## Kutipan Bacaan
◇ ◇ ◇ ◇ ◇
Namun, meskipun kasus Alexo de Castro luar biasa, dokumentasinya yang kaya terhubung dengan pola sosial dan budaya yang lebih luas di dunia Pasifik modern awal. Seperti yang dikatakan Edoardo Grendi, “sebuah dokumen yang luar biasa bisa berubah menjadi sangat normal”3.  Pengadilan Castro terhubung ke berbagai konteks: konflik global yang menyelimuti kepulauan Maluku asal Castro, pengalaman penyebaran dan mobilitas di Samudra Hindia dan dunia Pasifik, skala global mestizaje yang terjadi di keluarga-keluarga biasa di Manila, dan bahaya negosiasi politik etnoreligius dalam struktur kekuasaan Iberia—terutama bagi para neofit [mualaf], mestizo, dan masyarakat pribumi. Akhirnya, inti dari catatan pengadilan ini juga terdapat sejarah keluarga, di mana para korban kekerasan dalam rumah tangga yang mengerikan ternyata menggunakan Inkuisisi sebagai instrumen untuk mengakhiri penderitaan mereka.

Pilihan berikut dari pengadilan Alexo de Castro memberikan gambaran singkat tentang prosedur inkuisisi, silsilah mestizo Castro, tuduhan kripto-Islam, tuduhan kekerasan dalam rumah tangga, dan hukuman akhir.

 

Dua Pengadilan Castro4

Pengadilan 1—Manila, 1623–1625

Pengadilan Pidana terhadap Alex de Castro, mestizo, penduduk asli Tidore di Ternate.

 ~~Kasus tidak dilanjutkan.~~

Tuduhan

Di Manila, pada tanggal 20 Juni 1623 […] di hadapan Pendeta Romo Fray Domingo González, vikaris dan provinsial Ordo Pengkhotbah, komisaris Kantor Suci Inkuisisi di kepulauan ini, Romo Juan Rodríguez Gutiérrez, pastor di paroki Santiago, di luar tembok kota ini, berusia kurang lebih lima puluh tahun, muncul tanpa dipanggil. Dan untuk meringankan beban hati nuraninya, ia menyatakan dan menuduh hal berikut:

§  Bahwa ia telah melayani sebagai pastor selama dua tahun di paroki tersebut, di mana salah satu umatnya adalah Alexo de Castro, mestizo yang lahir dari seorang Spanyol dan seorang wanita dari Ternate [terrenata], yang beragama Islam. Dan selama ini, Alexo de Castro tersebut tidak pernah menghadiri misa atau pengakuan dosa, atau sakramen lainnya. Karena alasan ini, saksi ini telah menempatkannya dalam daftar [tablilla] ekskomunikasi selama empat tahun terakhir. Dan meskipun saksi ini pada banyak kesempatan telah menasihati [Alexo de Castro] untuk mengaku dosa, dia tidak pernah melihatnya [di gereja] dan dia juga tidak mempertimbangkan pengucilannya. Lebih jauh, ibu mertua dari Alexo de Castro tersebut telah memberi tahu saksi ini bahwa [Alexo] tidak menghadiri misa dan tidak pergi ke pengakuan dosa. Sebaliknya dia telah melakukan doa-doa yang tampaknya bersifat Moor. Dan [dia menambahkan] bahwa dia memelihara persahabatan dekat dengan raja Ternatea, yang dipenjara di kota ini dan merupakan seorang Moor penganut agama Islam. Dan ini adalah kebenaran, berdasarkan sumpah yang telah diucapkan saksi ini. Dan setelah pernyataannya dibacakan kepadanya, dia menyatakan bahwa itu benar dan bahwa dia tidak membuat tuduhan ini karena kebencian. Dia telah disumpah untuk merahasiakannya dan dia menandatangani namanya.
◇ ◇ ◇ ◇ ◇
## Petunjuk Tugas
Dalam kutipan bacaan tentang pengadilan Alexo de Castro, sudah berapa lama Romo Juan Rodríguez Gutiérrez menempatkan Alexo de Castro dalam daftar ekskomunikasi? Materi ini terpisah dan tidak berkaitan dengan kutipan bacaan.

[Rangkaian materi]
◇ ◇ ◇ ◇ ◇
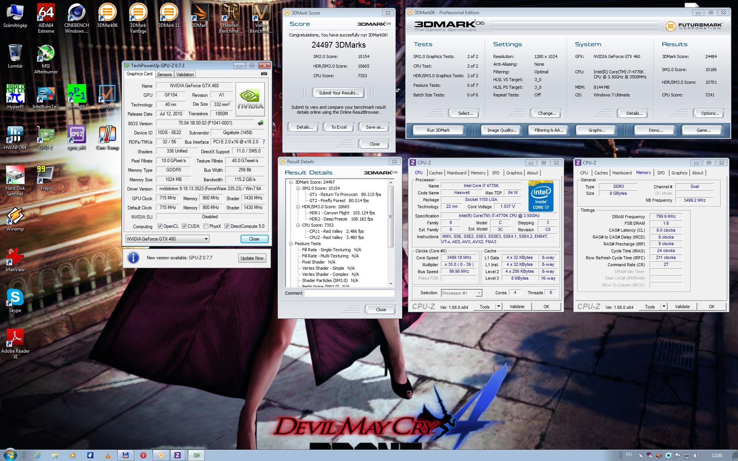Open the Mainboard tab in CPU-Z
Viewport: 738px width, 461px height.
pyautogui.click(x=456, y=173)
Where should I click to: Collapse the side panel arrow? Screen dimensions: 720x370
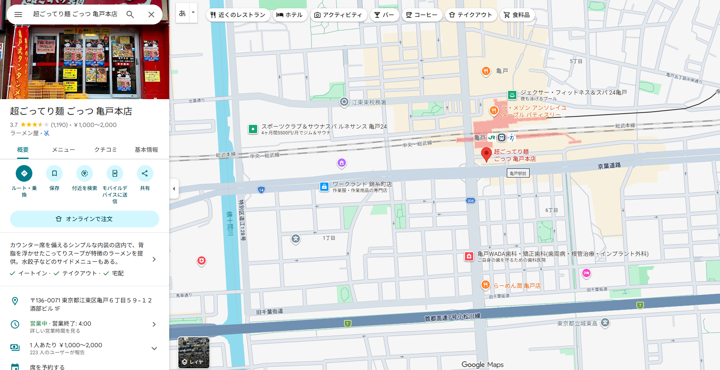pos(174,189)
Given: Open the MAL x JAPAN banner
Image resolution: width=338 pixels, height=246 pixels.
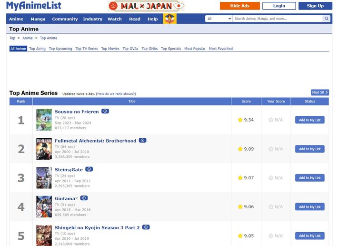Looking at the screenshot, I should click(146, 6).
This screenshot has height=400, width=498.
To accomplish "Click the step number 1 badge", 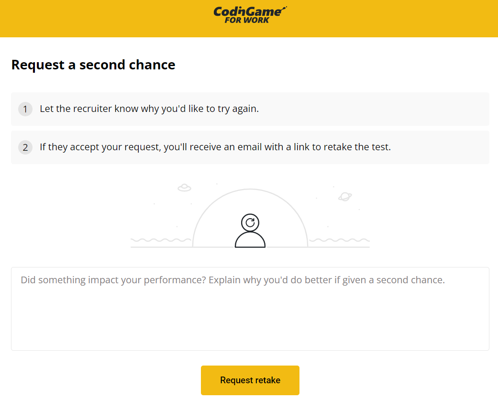I will coord(25,109).

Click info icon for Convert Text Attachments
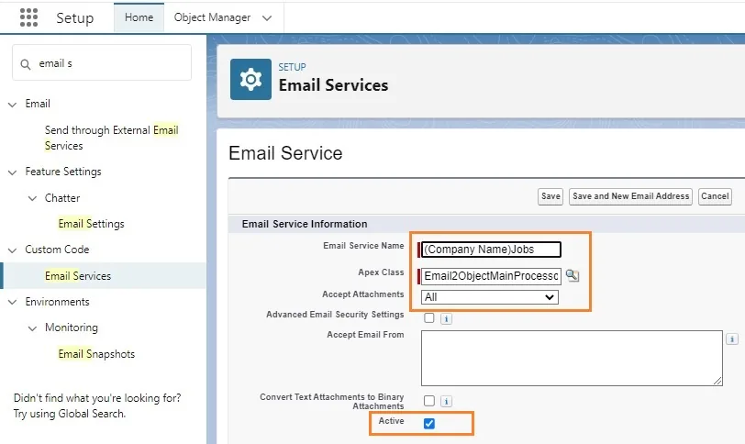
◇ ◇ ◇ ◇ ◇
## Hasil Latihan
Selama empat tahun terakhir.